Wednesday, December 19, 2007

NewsAlert Exclusive: A Revolutionary Technology … Patent PendingCompany secures patent on instant quoting process after seven years in limboBy David Mantey, Assistant Editor
The concept of QuickQuote is as simple as going to Amazon.com to get a book at a set price,” says Dr. Ron Hollis, president and CEO of Quickparts. “But custom manufacturing is a little bit harder than buying books so we created algorithms and technology which analyze the parts and CAD geometrics ... |
Quickparts is a business that has been providing custom-designed plastic and metal parts to product development companies since 2000. Many companies, from the multi-billion dollar operations to the two-man design shops, have come to this Atlanta, GA-based company over the years to purchase their low volume custom parts.
“For [Quickparts], low volume can be one part that is going to be used for prototyping up to traditional manufacturing and plastic injection molding ranging from 20,000 to 30,000 parts,” says Dr. Ron Hollis, president and CEO of Quickparts. “Our position is to make it easy to buy low volume custom parts for product development companies.”

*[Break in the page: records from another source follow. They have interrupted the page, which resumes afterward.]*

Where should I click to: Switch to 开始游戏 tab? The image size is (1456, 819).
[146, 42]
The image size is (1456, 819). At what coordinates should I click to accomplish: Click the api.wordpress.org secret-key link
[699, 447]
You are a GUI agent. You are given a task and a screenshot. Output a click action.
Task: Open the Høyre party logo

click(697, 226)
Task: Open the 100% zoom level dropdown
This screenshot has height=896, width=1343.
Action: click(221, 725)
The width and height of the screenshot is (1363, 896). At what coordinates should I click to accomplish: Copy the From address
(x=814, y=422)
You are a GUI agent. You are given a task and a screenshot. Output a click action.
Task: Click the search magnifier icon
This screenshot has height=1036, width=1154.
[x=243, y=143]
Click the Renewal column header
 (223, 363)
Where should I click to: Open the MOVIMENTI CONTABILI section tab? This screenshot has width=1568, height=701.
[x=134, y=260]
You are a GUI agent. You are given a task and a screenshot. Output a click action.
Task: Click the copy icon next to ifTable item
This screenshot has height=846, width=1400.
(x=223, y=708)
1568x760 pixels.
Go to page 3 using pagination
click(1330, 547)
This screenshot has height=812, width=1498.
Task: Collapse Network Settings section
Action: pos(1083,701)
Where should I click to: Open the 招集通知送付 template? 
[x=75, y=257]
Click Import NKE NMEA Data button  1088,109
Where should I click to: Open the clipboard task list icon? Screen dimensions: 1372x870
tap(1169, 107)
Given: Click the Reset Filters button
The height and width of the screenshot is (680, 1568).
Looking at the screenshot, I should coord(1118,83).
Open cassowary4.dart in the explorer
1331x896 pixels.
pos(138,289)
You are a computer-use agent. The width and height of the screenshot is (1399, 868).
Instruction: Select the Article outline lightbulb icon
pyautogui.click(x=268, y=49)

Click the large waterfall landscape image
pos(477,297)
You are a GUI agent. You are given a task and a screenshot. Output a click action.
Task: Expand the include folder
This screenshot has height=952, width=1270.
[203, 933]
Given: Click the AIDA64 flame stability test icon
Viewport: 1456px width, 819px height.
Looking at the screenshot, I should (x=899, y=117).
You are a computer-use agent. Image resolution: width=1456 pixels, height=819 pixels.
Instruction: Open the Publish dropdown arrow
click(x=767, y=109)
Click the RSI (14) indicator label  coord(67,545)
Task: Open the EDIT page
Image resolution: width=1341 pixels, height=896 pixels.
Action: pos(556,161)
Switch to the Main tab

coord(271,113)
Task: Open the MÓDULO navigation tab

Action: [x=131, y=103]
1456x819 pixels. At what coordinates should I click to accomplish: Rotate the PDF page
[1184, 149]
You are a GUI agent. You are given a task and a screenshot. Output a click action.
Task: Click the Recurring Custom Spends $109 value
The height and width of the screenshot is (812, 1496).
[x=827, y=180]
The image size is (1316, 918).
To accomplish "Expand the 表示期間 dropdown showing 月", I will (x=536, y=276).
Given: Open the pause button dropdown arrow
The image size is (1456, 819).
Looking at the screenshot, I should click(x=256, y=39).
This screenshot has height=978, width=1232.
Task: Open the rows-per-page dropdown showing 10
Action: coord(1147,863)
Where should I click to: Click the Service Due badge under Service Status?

After seven years of back-and-forth with The United States Patent and Trademark Office, the company’s position in the market recently became much stronger with U.S. patent #7,305,367 detailing “a system and method for generating instant binding price quotations for custom manufactured parts using the Internet.” That system is QuickQuote.
Make Me A Business Plan
In 1999, Hollis and the current Senior Vice President of Operations Michael Maurice came up with a concept to provide engineers with the opportunity to get an instant quote for a custom part without human intervention.
“The concept of QuickQuote is as simple as going to Amazon.com to get a book at a set price,” says Hollis. “But custom manufacturing is a little bit harder than buying books, so we created algorithms and technology, which analyze the parts and CAD geometrics, and we then created pricing algorithms that will price the product.”
The concept allows an engineer to upload his 3-D CAD data, press a button, and have the program analyze the specifications and generate a product that is presented to the customer on the screen. From that point, if the customer is satisfied, they don’t have to do much more than enter a quantity and push the “buy” button to a make a purchase at the instant binding price.
According to Hollis, the new system virtually eliminates the traditional Request for Quotation (RFQ) process and lowers quote-to-part time.
Less Time; More Money
In the past, an engineer would e-mail or use a File Transfer Protocol (FTP) to send product specifications to a service provider with a quantity for each item. An ensuing give-and-take between the engineer and the provider would lead to the order being fulfilled. According to Hollis, “The user now has the information he needs in less than five minutes, and is empowered to make changes and order updates.”
As a result of the quick turnaround, Hollis adds “People are buying more parts than they had anticipated because [the customer] is getting the price instantly.
“If the client thought the part was going to cost $1,000 and it instead costs $500, they sometimes by twice as many parts,” Hollis adds. “With a traditional, human interface RFQ process, you don’t have that luxury.”
Seven Years: A War, An Itch And A Patent-Pending Crusade
Securing the patent was “not a trivial exercise” for Hollis and Co., but it came as a reassuring validation as the decade mark peered around the corner.
“[Our] patent isn’t simple, and that certainly didn’t make the process easy,” Hollis notes. “It’s a very complicated system, and the [patent office] examiner struggled to understand the technicality of what we were trying to do. It took many [discussions] to go through and help him understand.”
The Quickparts CEO adds that it was difficult to work with the patent office’s inefficiency, and the back-and-forth dialogue that can cause a patent pursuer to lose track of time.
“There are literally 12- to 18-month gaps between response and rebuttal,” Hollis recalls. “You wake up one day and it’s seven years later.
“This year, we finally got a face-to-face with the examiner in [Washington] D.C,” Hollis says. “You tell the guy what [the product] does, and he says ‘Wow, that’s amazing.’ Then you say ‘Yeah, well that’s why I’m applying for a patent.”
As the company continues to grow 30 to 40 percent a year, clones are bound to pop up throughout the industry. “It can be [frustrating], but we’re just flattered by it,” Hollis adds about the ill-advised idea theft.
Hollis expects that now that he has the intellectual property rights, he hopes to legitimize the adoption of the QuickQuote system by more companies and help those customers grow “bigger and better.”